## WORK TO COMPLETE
Look through the entries below and copy exactly the part that begins with the line containing "Viewport: 610px width, 334px height." and ends with the line containing "the apps grid". Do not copy the pictures.

Start of RECORD EXTRACTS

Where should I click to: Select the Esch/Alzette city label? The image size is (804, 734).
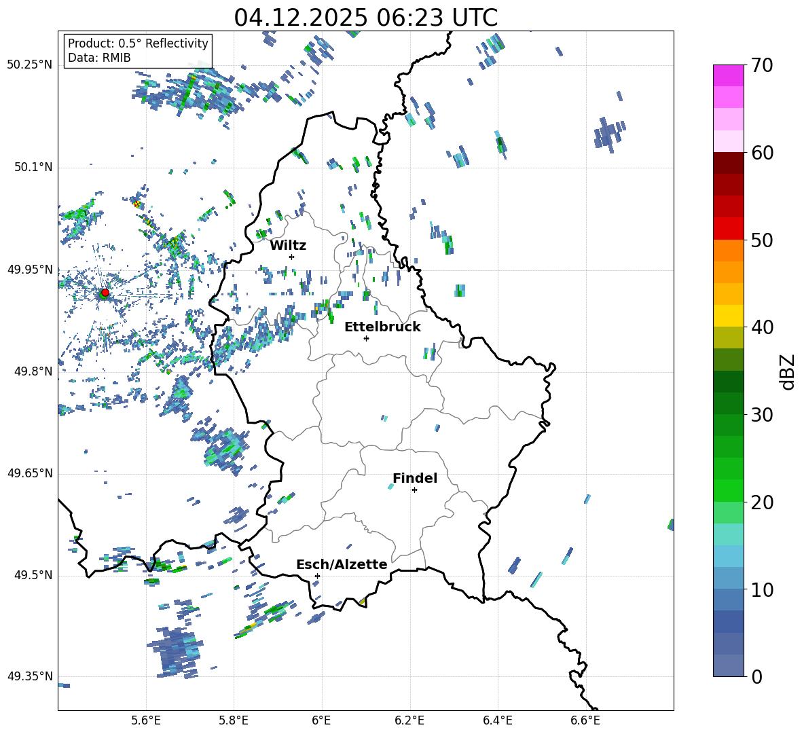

End of RECORD EXTRACTS
Start of RECORD EXTRACTS

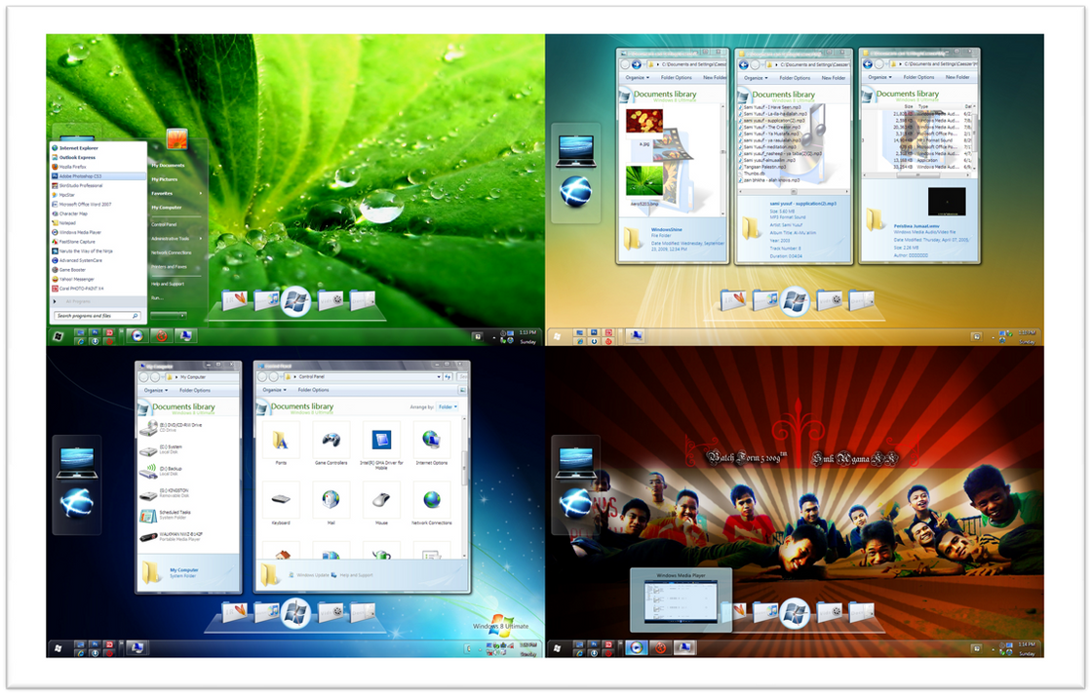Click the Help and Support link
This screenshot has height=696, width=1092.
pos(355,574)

End of RECORD EXTRACTS
Start of RECORD EXTRACTS

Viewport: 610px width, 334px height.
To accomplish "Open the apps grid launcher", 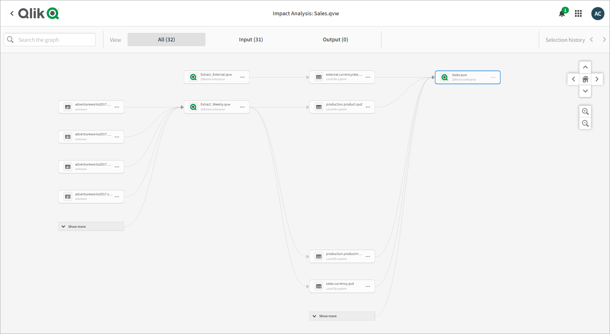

End of RECORD EXTRACTS

## WRITTEN REPLY
Viewport: 610px width, 334px height.
To accomplish "Open the apps grid launcher", 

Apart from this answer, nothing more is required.